Maya Deren and Germaine Dulac: Activists of the Avant-Garde
In "The Woman as Film-Director," Harry Alan Potamkin writes:
I have been asked a number of times, "Can a woman become a film-director?" My answer takes two forms. First, I make the obvious retort that women are in demand as players, as scenario writers, and as film editors. Then I go on to say how few women have ever created films themselves. (American Cinematographer, XII, January, 1932, p. 10)
After a brief enumeration of women directors, Potamkin concentrates on Germaine Dulac, identified with both the commercial and the avant-garde film. If there have been few women directors in commercial cinema, proportionately there have been and still are fewer women working within the avant-garde. Along with Germaine Dulac, one can cite Maya Deren, Marie Menken, Shirley Clarke, Storm de Hirsch, Joyce Wieland and Gunvor Nelson. Dulac and Deren can be singled out for they are important in the history of film not solely for their directing but also and perhaps equally for their roles as film activists—propagandists for the film as a serious art form.

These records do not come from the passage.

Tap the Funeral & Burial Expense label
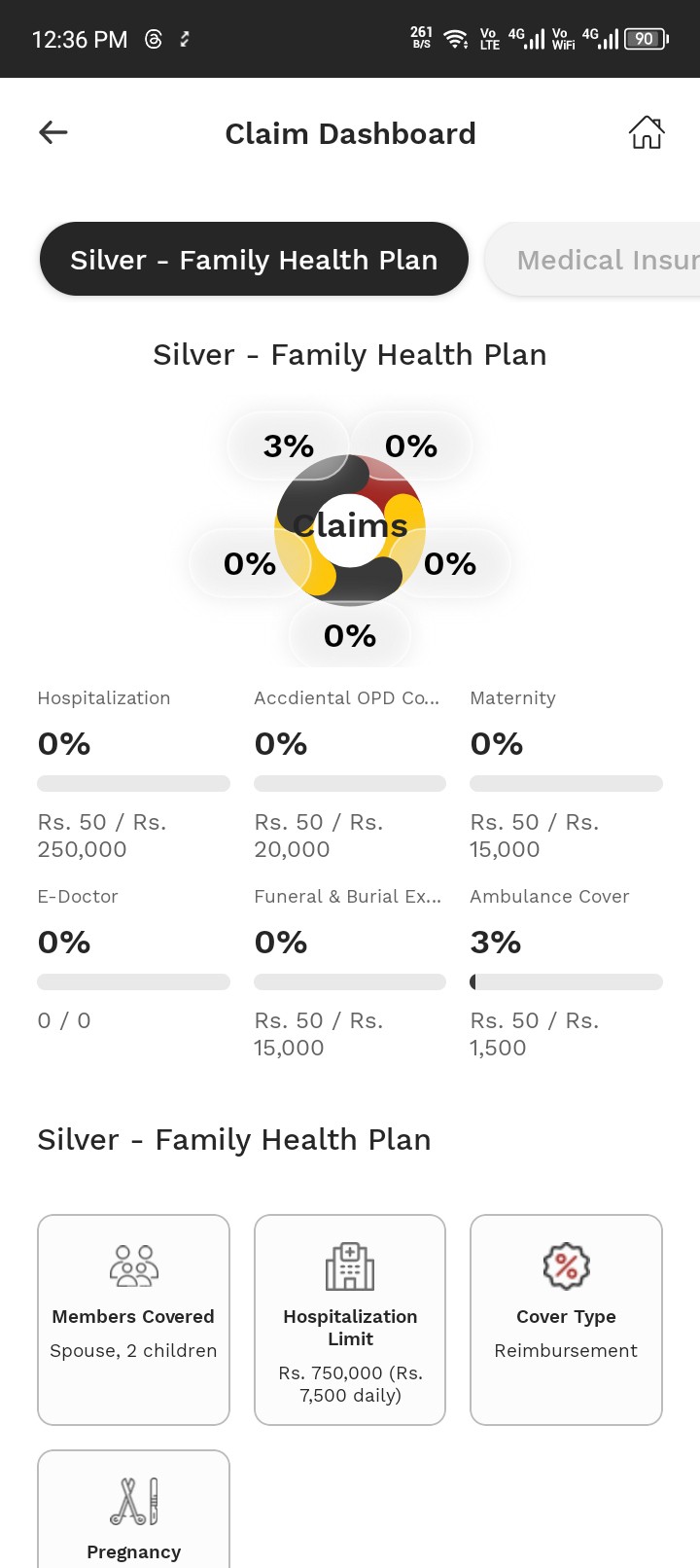This screenshot has width=700, height=1568. (x=347, y=897)
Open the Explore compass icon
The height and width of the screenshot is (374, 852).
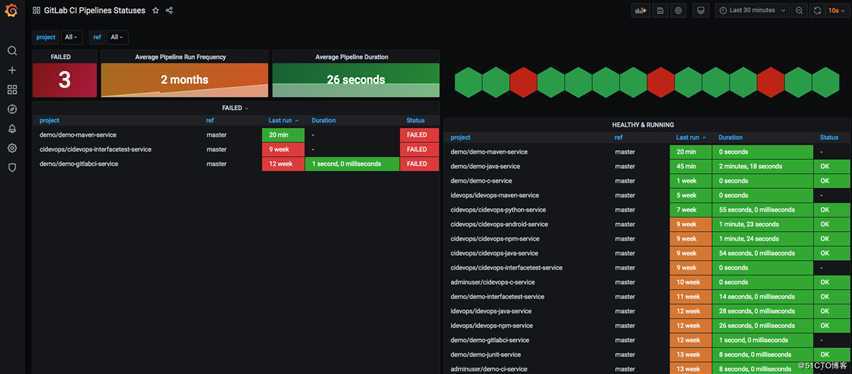[x=12, y=109]
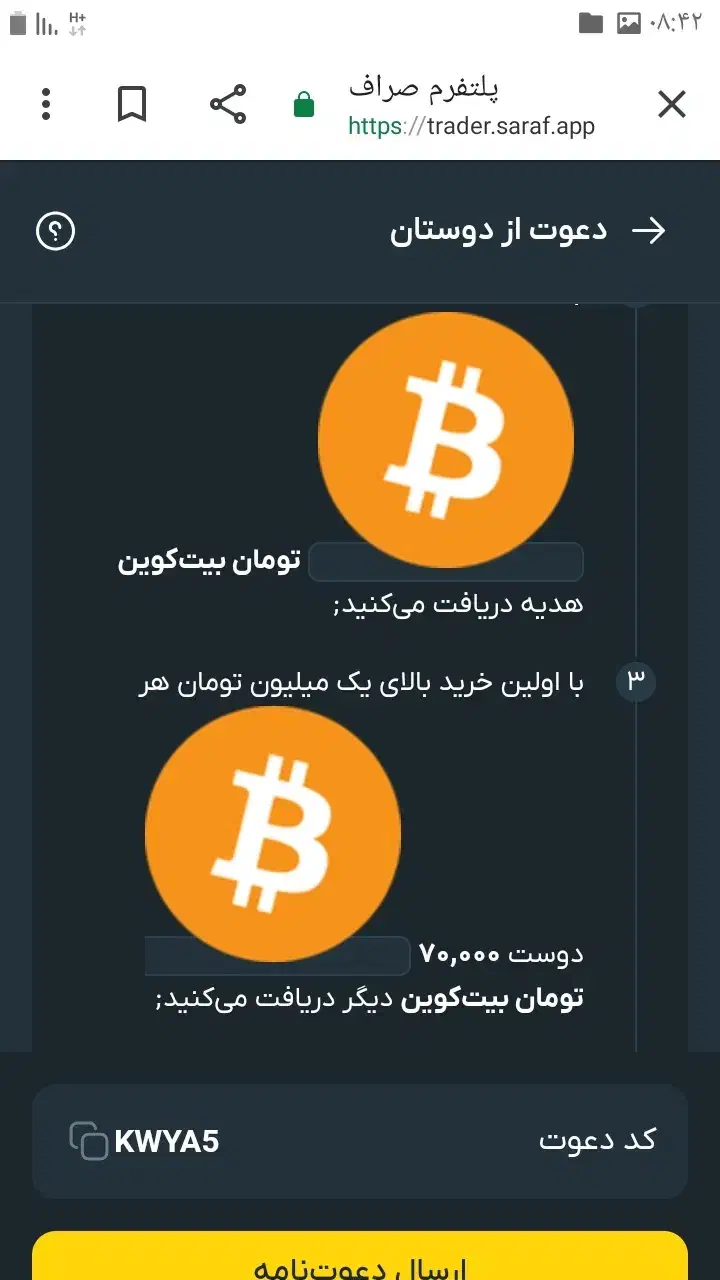
Task: Tap the step ۳ number badge
Action: (636, 681)
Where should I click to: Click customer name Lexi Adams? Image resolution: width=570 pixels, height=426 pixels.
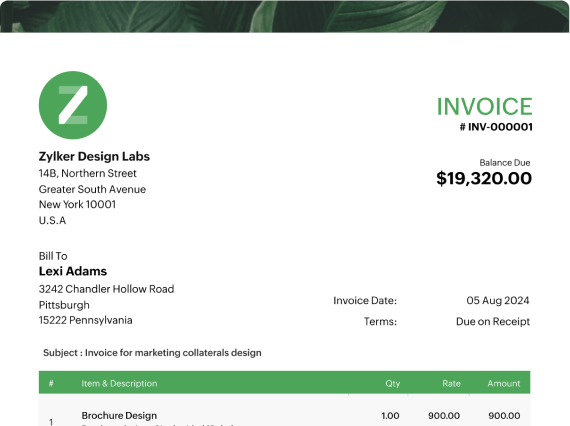[73, 271]
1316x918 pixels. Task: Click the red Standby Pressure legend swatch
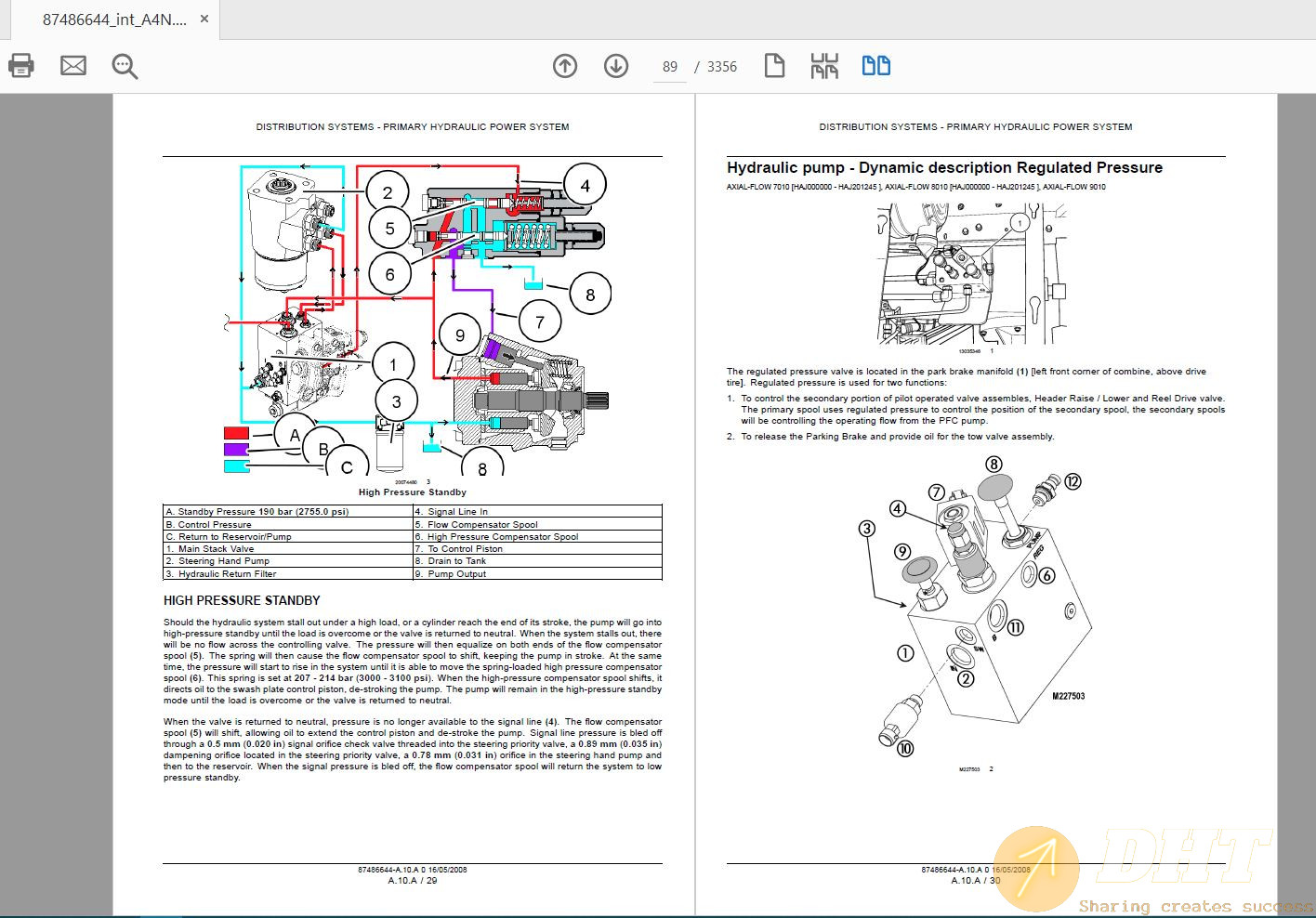[x=237, y=433]
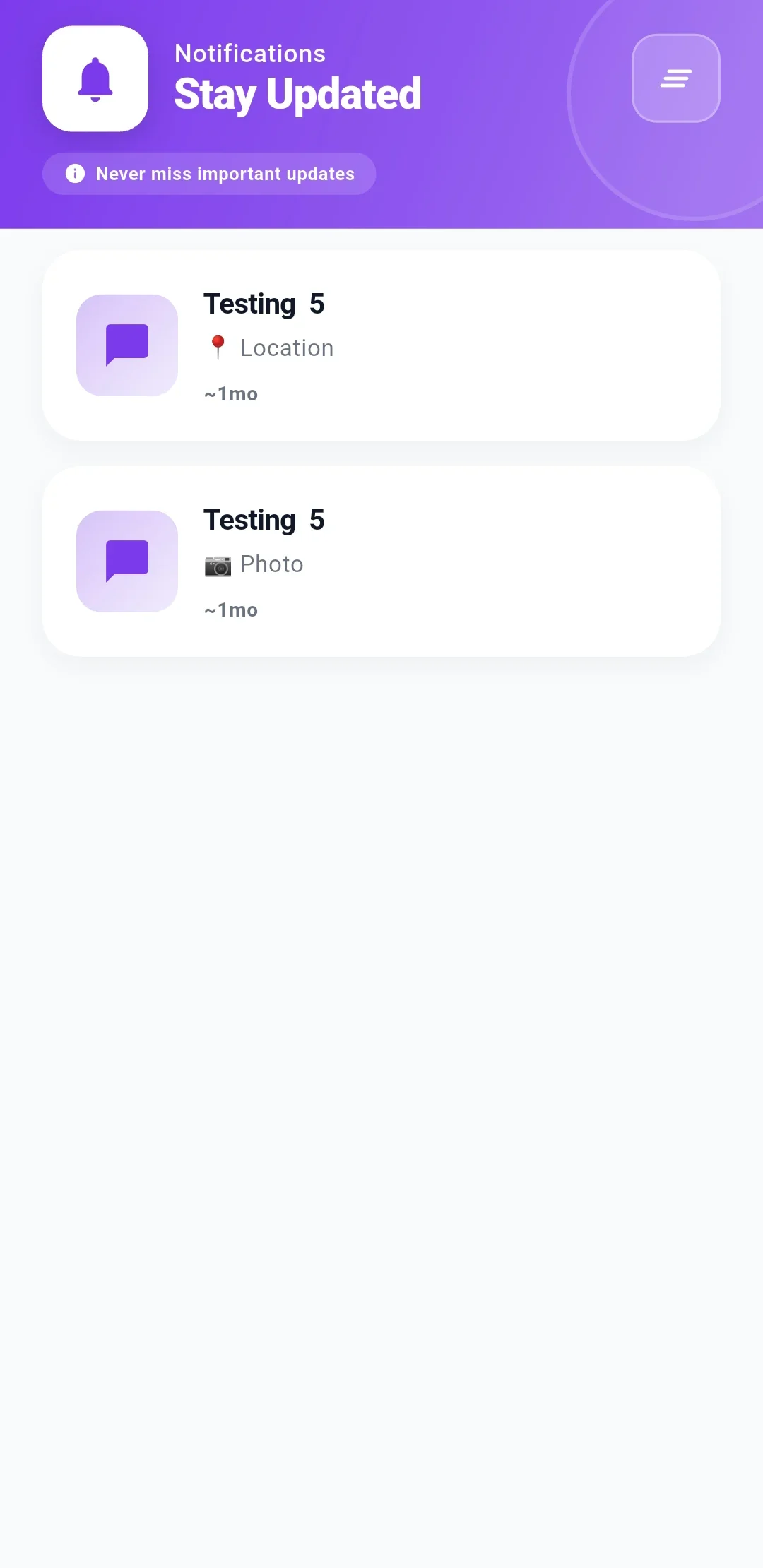Open the filter menu button in header

point(675,78)
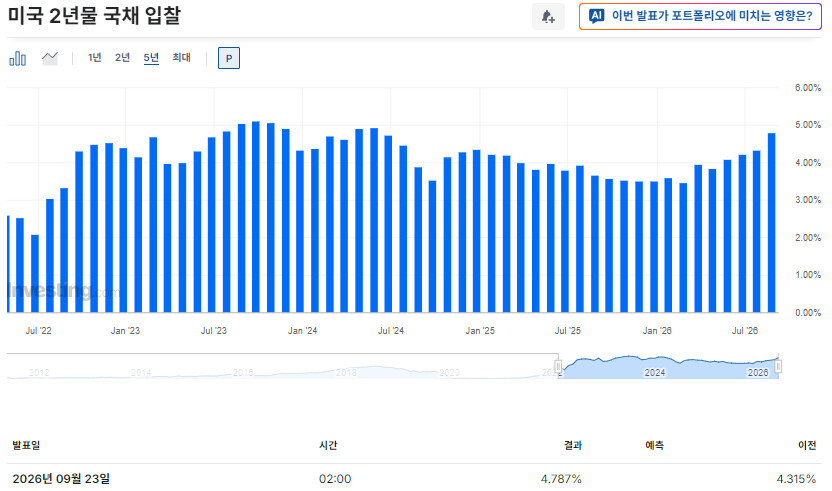Viewport: 832px width, 491px height.
Task: Select the 최대 time range
Action: point(181,57)
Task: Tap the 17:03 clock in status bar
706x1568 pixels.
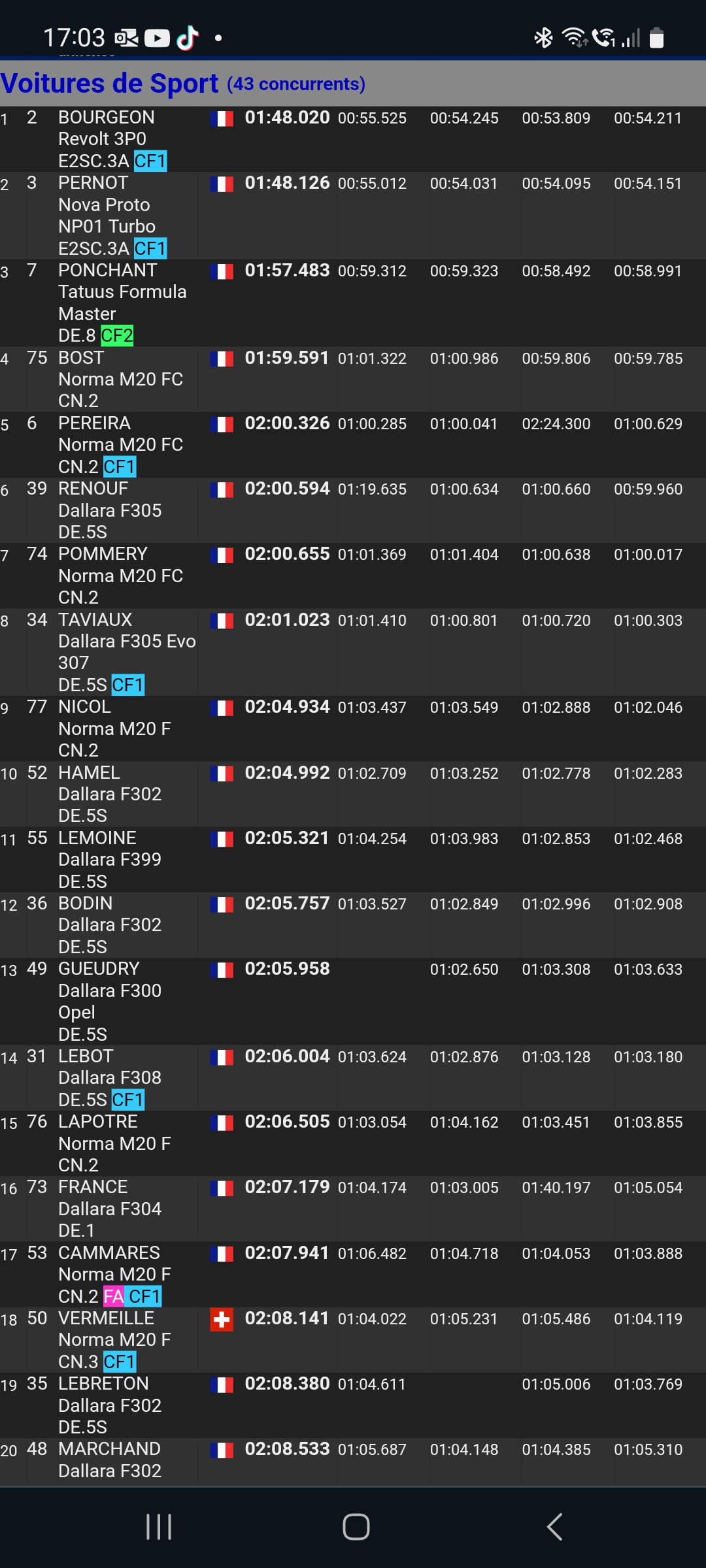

Deren, whose name is familiar, is identified with the American avant-garde of the '40's. She is acclaimed as important; yet, seldom is the real significance of her role as an activist in this avant-garde explained. Her film career began in 1943 at the age of 26 when she made her first work in conjunction with her husband, filmmaker, Alexander Hammid. From 1943 until her sudden death in 1961 at the age of forty-four, Deren completed six films: Meshes of the Afternoon (1943), A Study in Choreography for Camera (1944), At Land (1945), Ritual in Transfigured Time (1946), Meditation on Violence (1948), and The Very Eye of Night (1955). If Deren was influential through her filmmaking it was only so because she began the process of establishing, almost single-handedly, a milieu for the avant-garde film in this country—ways and means by which her work could be seen, ways and means taken up in turn by other artists.
In 1943, 16mm was still considered a substandard or inferior film gauge suitable only for educational, documentary and amateur work. But Deren seized upon the notion of "amateur" and happily applied it in its original meaning to herself and her work. She wrote later in 1959, in an article entitled "Amateur Versus Professional": "The very classification 'amateur' has an apologetic ring. But that very word—from the Latin 'amateur'—'lover' means one who does something for the love of the thing rather than for economic reasons or necessity." (Reprinted in Film Culture, No. 39, Winter, 1965, p. 45) The avant-garde in Europe and America in the '20's had, of course, worked in 35mm. There may have been in this country in the '30's, a few filmmakers who at one time or another worked in 16mm; but, Deren served to legitimatize it as a film gauge in which one could work artistically, analogous to the way in which Stan Brakhage, who started working with 8mm in 1964, has begun to legitimatize its artistic use. Others in the '40s, such as Sidney Peterson, Willard Maas, James Broughton and Kenneth Anger, then followed her example; and, today the American avant-garde is principally identified with 16mm.
At the time that Deren began there were no channels of distribution, let alone exhibition, for new avant-garde work. In 1945, having completed three films, she sent out leaflets to colleges, universities, art schools and museums around the country, advertising her work. She began renting her films, using her home as a distribution base. Often she would accompany her showings with a lecture. The following year Deren set up what is credited as the first showings in a public theatre in the U.S. of privately made 16mm film. These two Provincetown Playhouse screenings of her work even prompted reviews in major publications, including one by James Agee in The Nation. Thus she paved the way for Frank Stauffacher's avant-garde "Art in Cinema" series which began in 1947 at the San Francisco Museum of Art and for Amos Vogel's "Cinema 16" begun the same year, followed up three years later by his distribution center of the same name which finally provided a professional rental outlet for avant-garde work.
But Deren did not stop with showing and promoting her work. She had, in 1946, shared the distinction with the Whitney brothers of receiving the first Guggenheim Fellowships ever awarded for creative filmmaking; she had attempted a renewal of her grant the following year but was unsuccessful. In 1954, based on her years of experience with the difficulties of obtaining grants and raising money in order to pursue independent filmmaking, she established the Creative Film Foundation which continued until two years after her death. Among those awarded grants that first year were Shirley Clarke and Stan Brakhage. As a writer, Deren spoke frequently and at length of her own work, but also about the art of the independent film in general. Very much of a dogmatist and polemicist, Deren rigidly maintained her ideas about the art of the personal film, persuading many to her camp.
She had begun her career at a time when there was negligible interest in film as an art form in this country and she provided through her active dedication an example, a hope to others for the possibilities of independent filmmaking. To call Maya Deren "Mother of the Underground Film," as Sheldon Renan does in An Introduction to the American Underground Film, characterizes the debt which American avant-garde filmmakers since the forties continue to owe to her.